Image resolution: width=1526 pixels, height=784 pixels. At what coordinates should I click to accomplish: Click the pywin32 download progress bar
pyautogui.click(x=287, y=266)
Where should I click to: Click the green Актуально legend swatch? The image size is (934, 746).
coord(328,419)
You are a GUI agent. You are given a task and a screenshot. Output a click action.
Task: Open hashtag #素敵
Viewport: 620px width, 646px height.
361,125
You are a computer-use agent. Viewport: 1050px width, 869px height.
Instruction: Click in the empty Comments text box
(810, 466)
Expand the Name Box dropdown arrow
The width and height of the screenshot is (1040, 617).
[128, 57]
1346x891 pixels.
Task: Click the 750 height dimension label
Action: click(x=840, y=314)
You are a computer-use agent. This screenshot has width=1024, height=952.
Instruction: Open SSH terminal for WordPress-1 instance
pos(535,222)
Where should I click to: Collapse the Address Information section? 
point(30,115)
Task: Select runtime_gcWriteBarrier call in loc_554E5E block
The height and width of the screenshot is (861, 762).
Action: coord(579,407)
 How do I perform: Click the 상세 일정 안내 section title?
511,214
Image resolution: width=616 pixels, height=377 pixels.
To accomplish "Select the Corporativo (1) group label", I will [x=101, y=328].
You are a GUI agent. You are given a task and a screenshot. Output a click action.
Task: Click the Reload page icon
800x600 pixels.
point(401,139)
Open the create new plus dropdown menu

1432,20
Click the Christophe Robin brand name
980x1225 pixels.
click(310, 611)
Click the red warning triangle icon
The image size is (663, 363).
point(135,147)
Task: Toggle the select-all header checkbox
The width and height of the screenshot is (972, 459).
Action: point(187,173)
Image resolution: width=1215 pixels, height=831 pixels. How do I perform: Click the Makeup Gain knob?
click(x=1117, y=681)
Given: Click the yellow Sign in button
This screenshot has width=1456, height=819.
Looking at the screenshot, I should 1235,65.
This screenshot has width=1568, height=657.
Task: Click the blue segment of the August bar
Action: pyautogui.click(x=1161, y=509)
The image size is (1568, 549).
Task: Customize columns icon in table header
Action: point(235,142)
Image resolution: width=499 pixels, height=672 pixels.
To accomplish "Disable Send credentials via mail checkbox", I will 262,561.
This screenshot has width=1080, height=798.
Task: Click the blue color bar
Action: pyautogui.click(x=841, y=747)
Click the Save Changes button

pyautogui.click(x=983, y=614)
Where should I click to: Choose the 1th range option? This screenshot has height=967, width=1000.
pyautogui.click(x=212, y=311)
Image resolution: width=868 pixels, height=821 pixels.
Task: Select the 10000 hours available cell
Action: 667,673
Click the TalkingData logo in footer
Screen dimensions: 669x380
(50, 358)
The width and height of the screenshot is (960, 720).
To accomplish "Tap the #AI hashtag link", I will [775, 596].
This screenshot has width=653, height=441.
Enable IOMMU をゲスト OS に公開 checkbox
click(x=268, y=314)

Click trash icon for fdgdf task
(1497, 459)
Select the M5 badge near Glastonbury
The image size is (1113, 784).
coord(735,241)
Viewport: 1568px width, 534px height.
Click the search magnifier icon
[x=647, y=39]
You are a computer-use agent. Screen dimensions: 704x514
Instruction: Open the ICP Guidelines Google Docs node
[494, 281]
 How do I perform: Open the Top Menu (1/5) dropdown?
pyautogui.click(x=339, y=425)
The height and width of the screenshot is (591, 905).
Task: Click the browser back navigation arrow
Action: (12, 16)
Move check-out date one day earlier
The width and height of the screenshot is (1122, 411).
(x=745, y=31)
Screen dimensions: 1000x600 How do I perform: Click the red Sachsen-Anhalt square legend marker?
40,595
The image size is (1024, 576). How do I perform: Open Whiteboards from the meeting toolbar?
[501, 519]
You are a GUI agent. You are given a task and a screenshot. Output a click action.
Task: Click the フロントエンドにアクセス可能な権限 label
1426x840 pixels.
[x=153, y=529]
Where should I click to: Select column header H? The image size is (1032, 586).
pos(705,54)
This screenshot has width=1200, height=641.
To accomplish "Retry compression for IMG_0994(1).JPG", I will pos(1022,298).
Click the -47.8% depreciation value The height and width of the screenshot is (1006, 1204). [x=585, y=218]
* * * *
PROMPT
In the answer, each entry from the listing must be transcribed exactly.

RESULT OF THIS EXERCISE
Image resolution: width=1526 pixels, height=784 pixels. At what coordinates should I click to accomplish: Click the pywin32 download progress bar
pyautogui.click(x=287, y=266)
Where should I click to: Click the green Актуально legend swatch? The image size is (934, 746).
coord(328,419)
You are a GUI agent. You are given a task and a screenshot. Output a click action.
Task: Open hashtag #素敵
Viewport: 620px width, 646px height.
361,125
You are a computer-use agent. Viewport: 1050px width, 869px height.
Instruction: Click in the empty Comments text box
(810, 466)
Expand the Name Box dropdown arrow
The width and height of the screenshot is (1040, 617).
[128, 57]
1346x891 pixels.
Task: Click the 750 height dimension label
Action: click(x=840, y=314)
You are a computer-use agent. This screenshot has width=1024, height=952.
Instruction: Open SSH terminal for WordPress-1 instance
pos(535,222)
Where should I click to: Collapse the Address Information section? 
point(30,115)
Task: Select runtime_gcWriteBarrier call in loc_554E5E block
The height and width of the screenshot is (861, 762).
Action: coord(579,407)
 How do I perform: Click the 상세 일정 안내 section title?
511,214
Image resolution: width=616 pixels, height=377 pixels.
To accomplish "Select the Corporativo (1) group label", I will [x=101, y=328].
You are a GUI agent. You are given a task and a screenshot. Output a click action.
Task: Click the Reload page icon
800x600 pixels.
point(401,139)
Open the create new plus dropdown menu

1432,20
Click the Christophe Robin brand name
980x1225 pixels.
click(310, 611)
Click the red warning triangle icon
The image size is (663, 363).
point(135,147)
Task: Toggle the select-all header checkbox
The width and height of the screenshot is (972, 459).
Action: point(187,173)
Image resolution: width=1215 pixels, height=831 pixels. How do I perform: Click the Makeup Gain knob?
click(x=1117, y=681)
Given: Click the yellow Sign in button
This screenshot has width=1456, height=819.
Looking at the screenshot, I should 1235,65.
This screenshot has width=1568, height=657.
Task: Click the blue segment of the August bar
Action: pyautogui.click(x=1161, y=509)
The image size is (1568, 549).
Task: Customize columns icon in table header
Action: point(235,142)
Image resolution: width=499 pixels, height=672 pixels.
To accomplish "Disable Send credentials via mail checkbox", I will 262,561.
This screenshot has width=1080, height=798.
Task: Click the blue color bar
Action: pyautogui.click(x=841, y=747)
Click the Save Changes button

pyautogui.click(x=983, y=614)
Where should I click to: Choose the 1th range option? This screenshot has height=967, width=1000.
pyautogui.click(x=212, y=311)
Image resolution: width=868 pixels, height=821 pixels.
Task: Select the 10000 hours available cell
Action: 667,673
Click the TalkingData logo in footer
Screen dimensions: 669x380
(50, 358)
The width and height of the screenshot is (960, 720).
To accomplish "Tap the #AI hashtag link", I will [775, 596].
This screenshot has width=653, height=441.
Enable IOMMU をゲスト OS に公開 checkbox
click(x=268, y=314)

Click trash icon for fdgdf task
(1497, 459)
Select the M5 badge near Glastonbury
The image size is (1113, 784).
coord(735,241)
Viewport: 1568px width, 534px height.
Click the search magnifier icon
[x=647, y=39]
You are a computer-use agent. Screen dimensions: 704x514
Instruction: Open the ICP Guidelines Google Docs node
[494, 281]
 How do I perform: Open the Top Menu (1/5) dropdown?
pyautogui.click(x=339, y=425)
The height and width of the screenshot is (591, 905).
Task: Click the browser back navigation arrow
Action: (12, 16)
Move check-out date one day earlier
The width and height of the screenshot is (1122, 411).
(x=745, y=31)
Screen dimensions: 1000x600 How do I perform: Click the red Sachsen-Anhalt square legend marker?
40,595
The image size is (1024, 576). How do I perform: Open Whiteboards from the meeting toolbar?
[501, 519]
You are a GUI agent. You are given a task and a screenshot. Output a click action.
Task: Click the フロントエンドにアクセス可能な権限 label
1426x840 pixels.
[x=153, y=529]
Where should I click to: Select column header H? The image size is (1032, 586).
pos(705,54)
This screenshot has width=1200, height=641.
To accomplish "Retry compression for IMG_0994(1).JPG", I will pos(1022,298).
Click the -47.8% depreciation value The height and width of the screenshot is (1006, 1204). [x=585, y=218]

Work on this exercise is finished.